[What you need to do]
Could you extract every line of the records below word for word, leaving the pictures out?

[Data rows]

----------------------------------------

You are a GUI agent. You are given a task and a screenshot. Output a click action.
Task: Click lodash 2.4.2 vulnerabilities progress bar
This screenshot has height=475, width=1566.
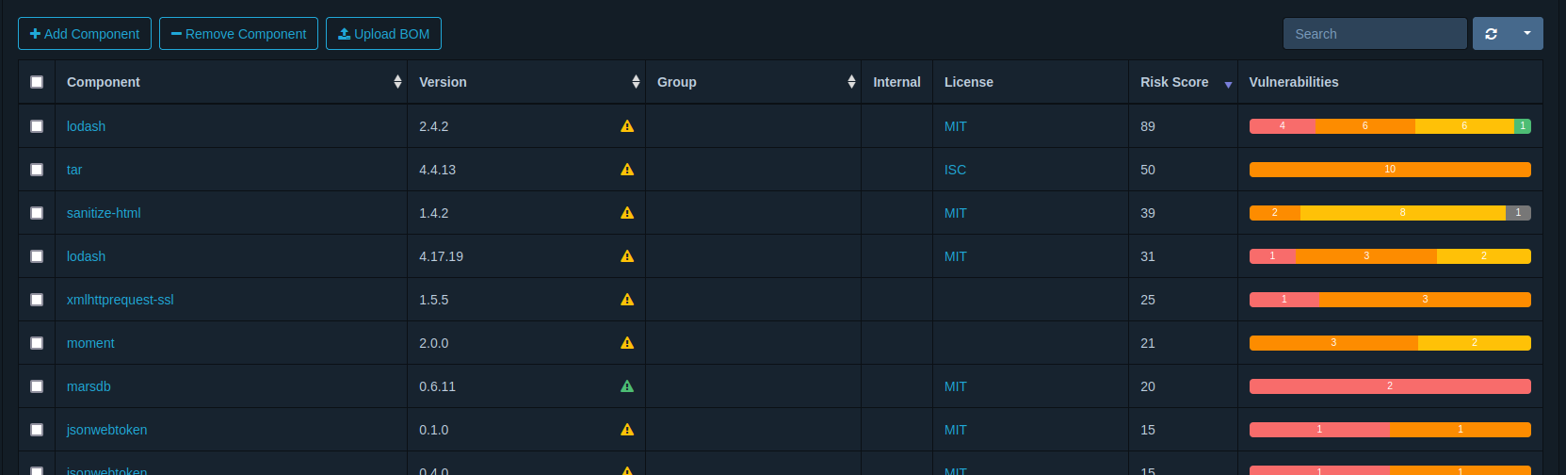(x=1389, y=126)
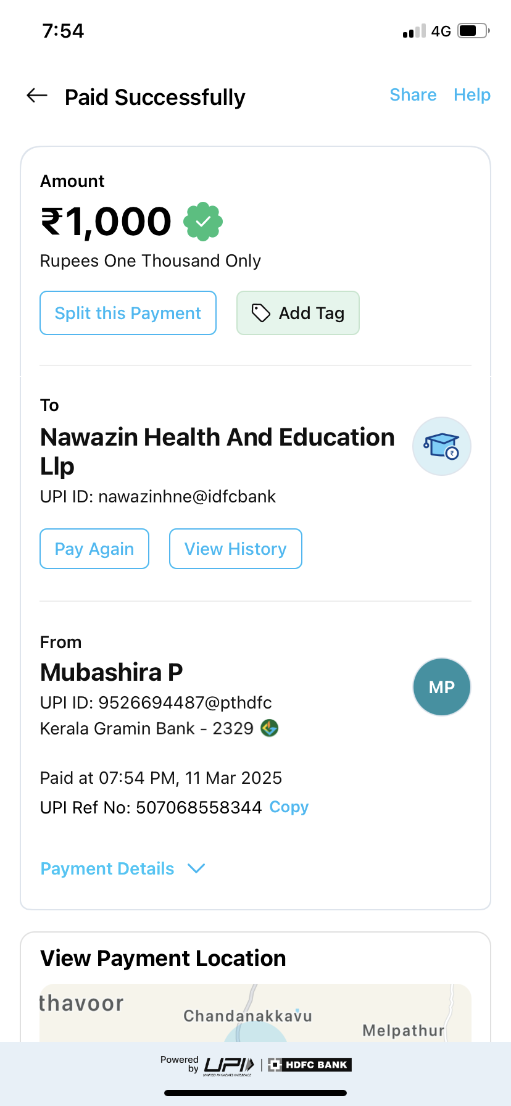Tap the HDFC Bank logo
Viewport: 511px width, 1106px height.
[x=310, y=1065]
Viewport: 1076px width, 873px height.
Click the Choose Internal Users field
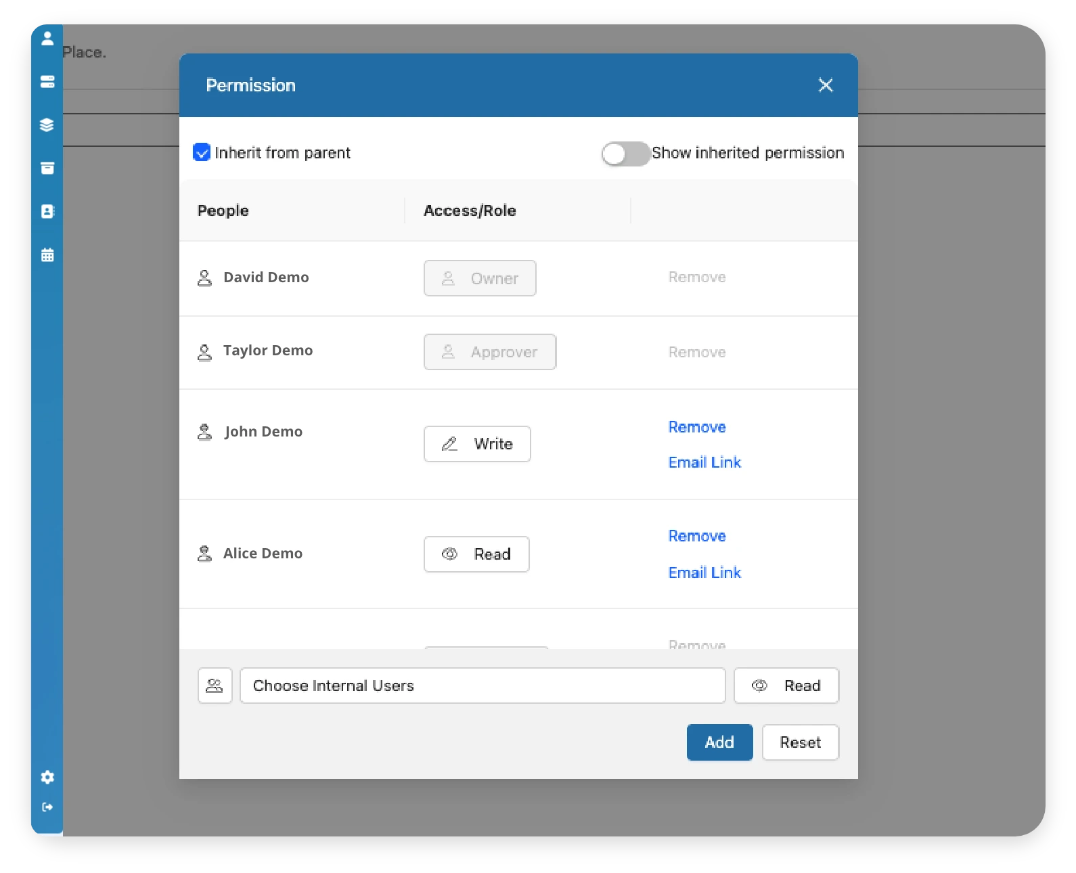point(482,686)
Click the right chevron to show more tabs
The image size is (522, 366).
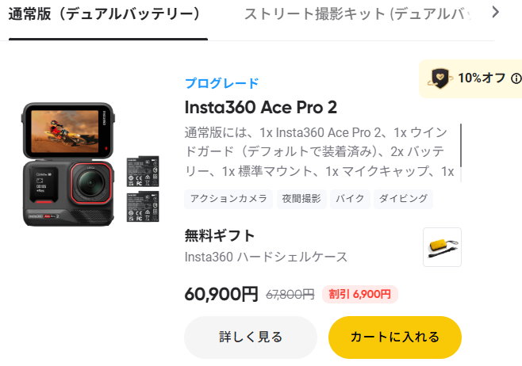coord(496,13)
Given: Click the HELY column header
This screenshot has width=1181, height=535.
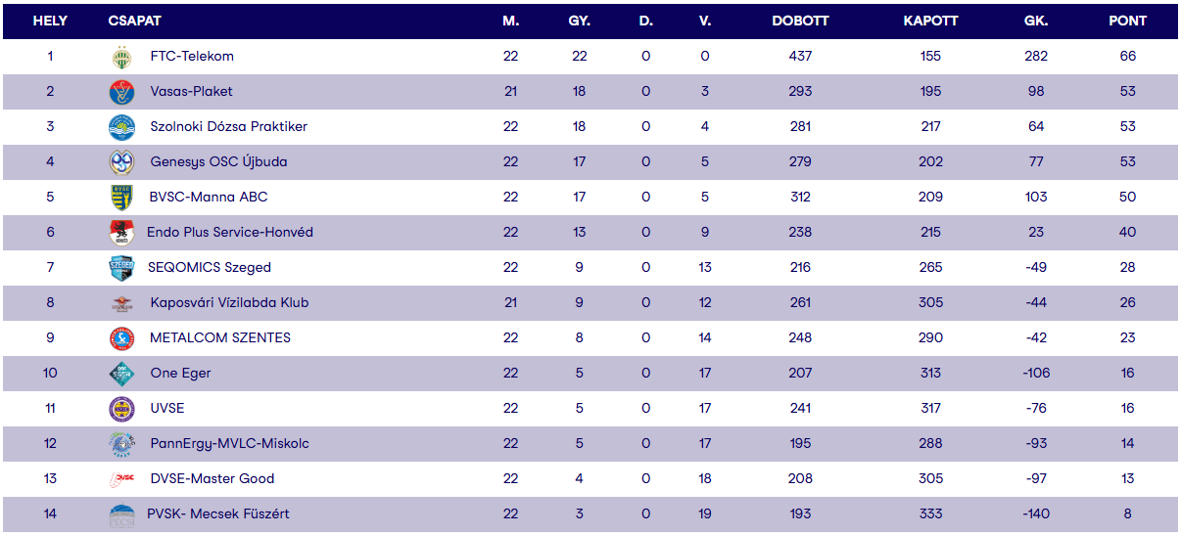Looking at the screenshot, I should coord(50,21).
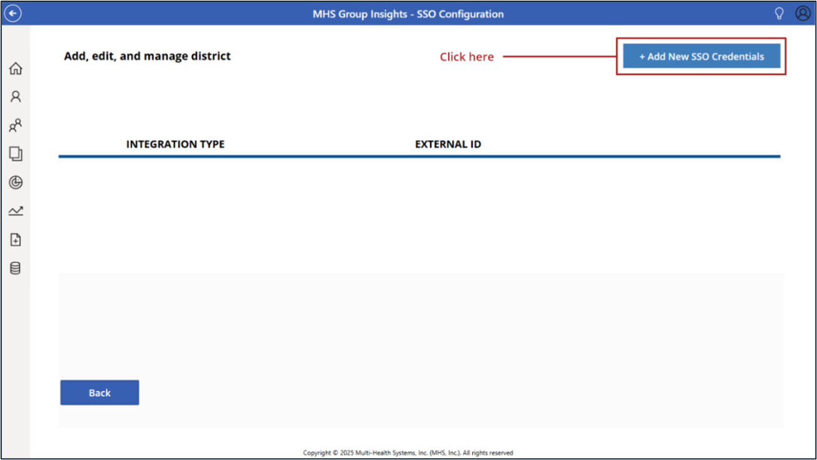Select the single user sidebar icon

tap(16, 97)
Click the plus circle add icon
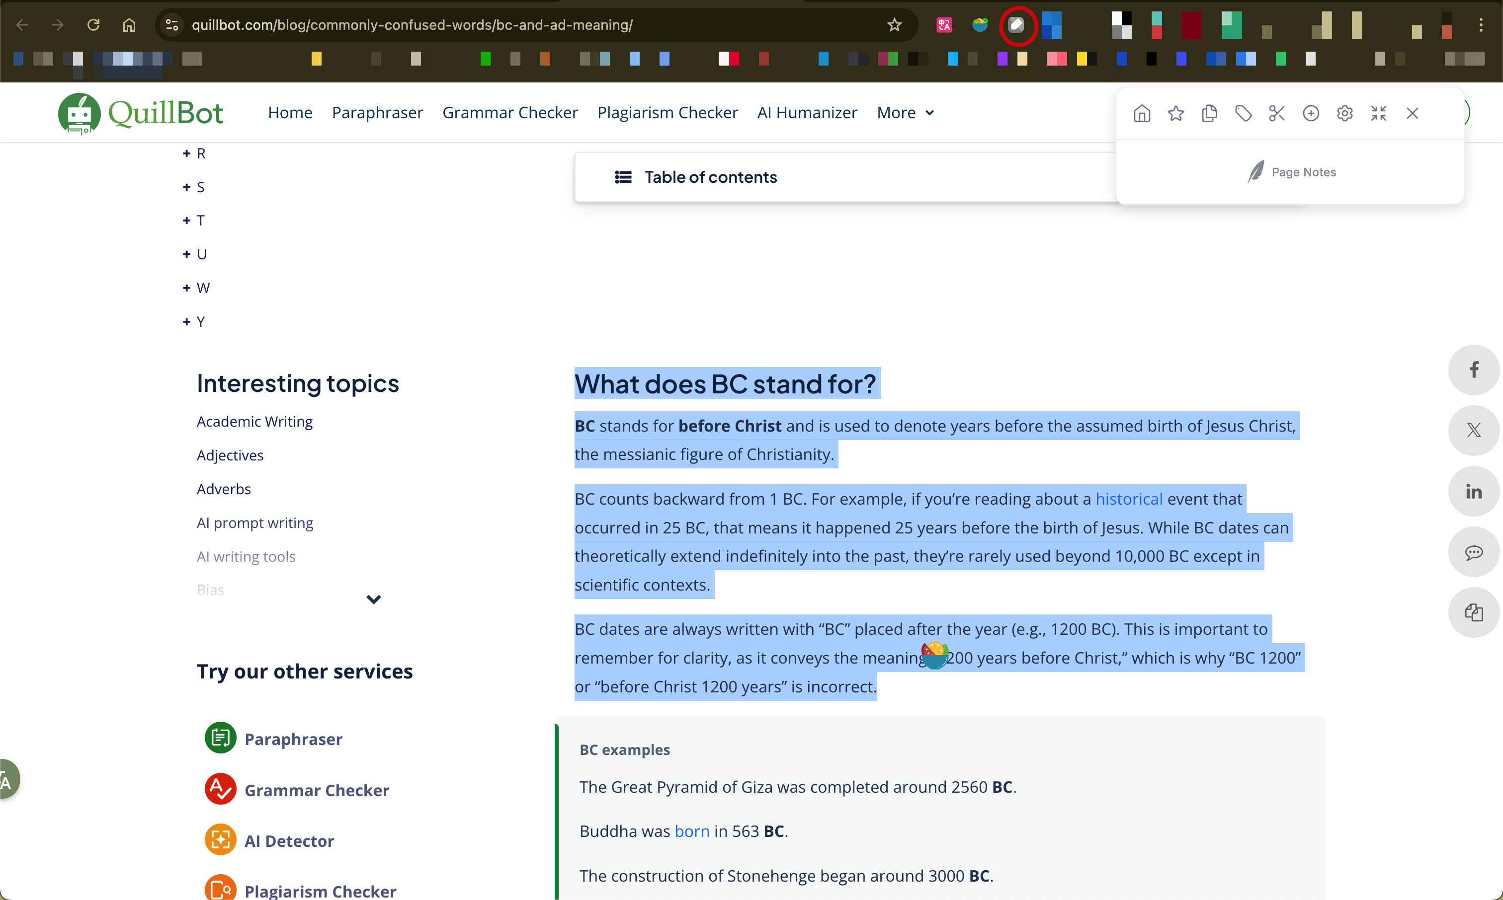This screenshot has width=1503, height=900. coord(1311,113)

----------------------------------------

[Worked solution]
You are a GUI agent. You are given a task and a screenshot. Output a click action.
Task: Click lodash 2.4.2 vulnerabilities progress bar
This screenshot has height=475, width=1566.
(x=1389, y=126)
Tap the HDFC Bank logo
Viewport: 511px width, 1106px height.
[x=310, y=1065]
Viewport: 1076px width, 873px height.
Click the Choose Internal Users field
point(482,686)
Click the right chevron to show more tabs
The image size is (522, 366).
coord(496,13)
Given: Click the HELY column header
This screenshot has width=1181, height=535.
Looking at the screenshot, I should coord(50,21).
Select the single user sidebar icon

tap(16, 97)
Click the plus circle add icon
This screenshot has width=1503, height=900. coord(1311,113)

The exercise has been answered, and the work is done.